— Short task —
Echo the entries word for word, from the line containing "You are a GUI" through the line containing "click(x=1008, y=202)", including both of those lines. Omit the pictures.

— Raw data —
====

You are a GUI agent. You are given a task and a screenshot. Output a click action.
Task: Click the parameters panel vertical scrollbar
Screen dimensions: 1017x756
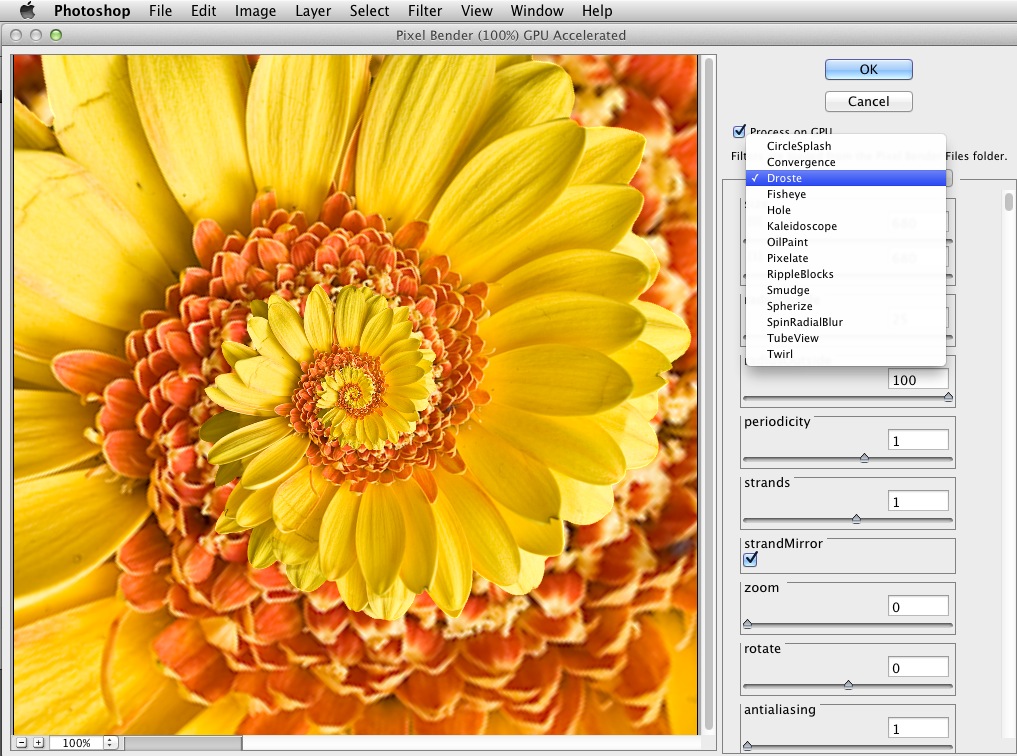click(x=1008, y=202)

====

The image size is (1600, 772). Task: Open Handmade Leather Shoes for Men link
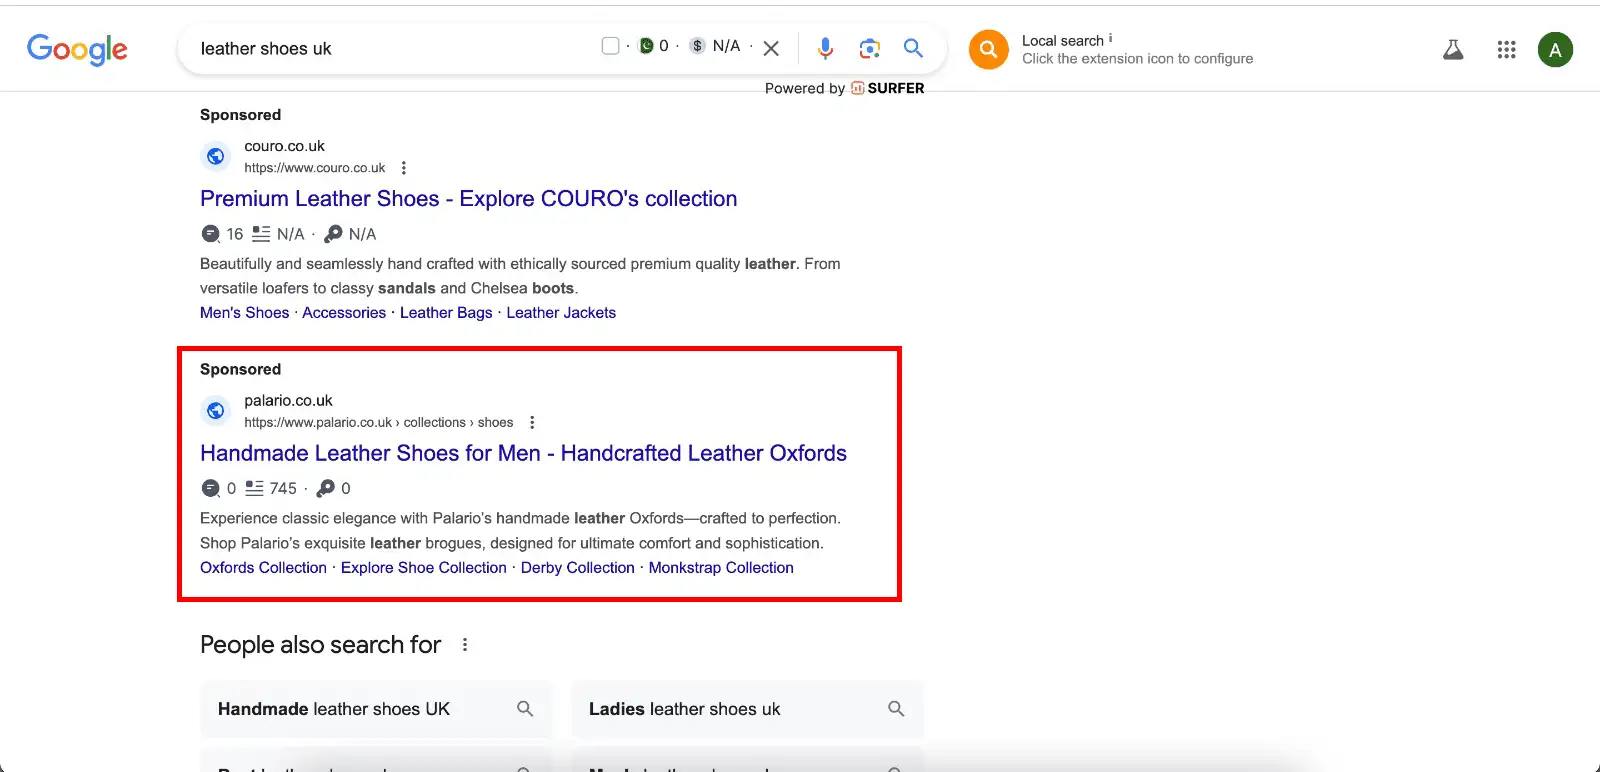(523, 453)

====

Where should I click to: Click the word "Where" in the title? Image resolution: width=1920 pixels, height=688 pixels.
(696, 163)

====

— Answer below —
You are a GUI agent. You are given a task and a screenshot. Output a click action.
Task: Click the parameters panel vertical scrollbar
Screen dimensions: 1017x756
click(x=1008, y=202)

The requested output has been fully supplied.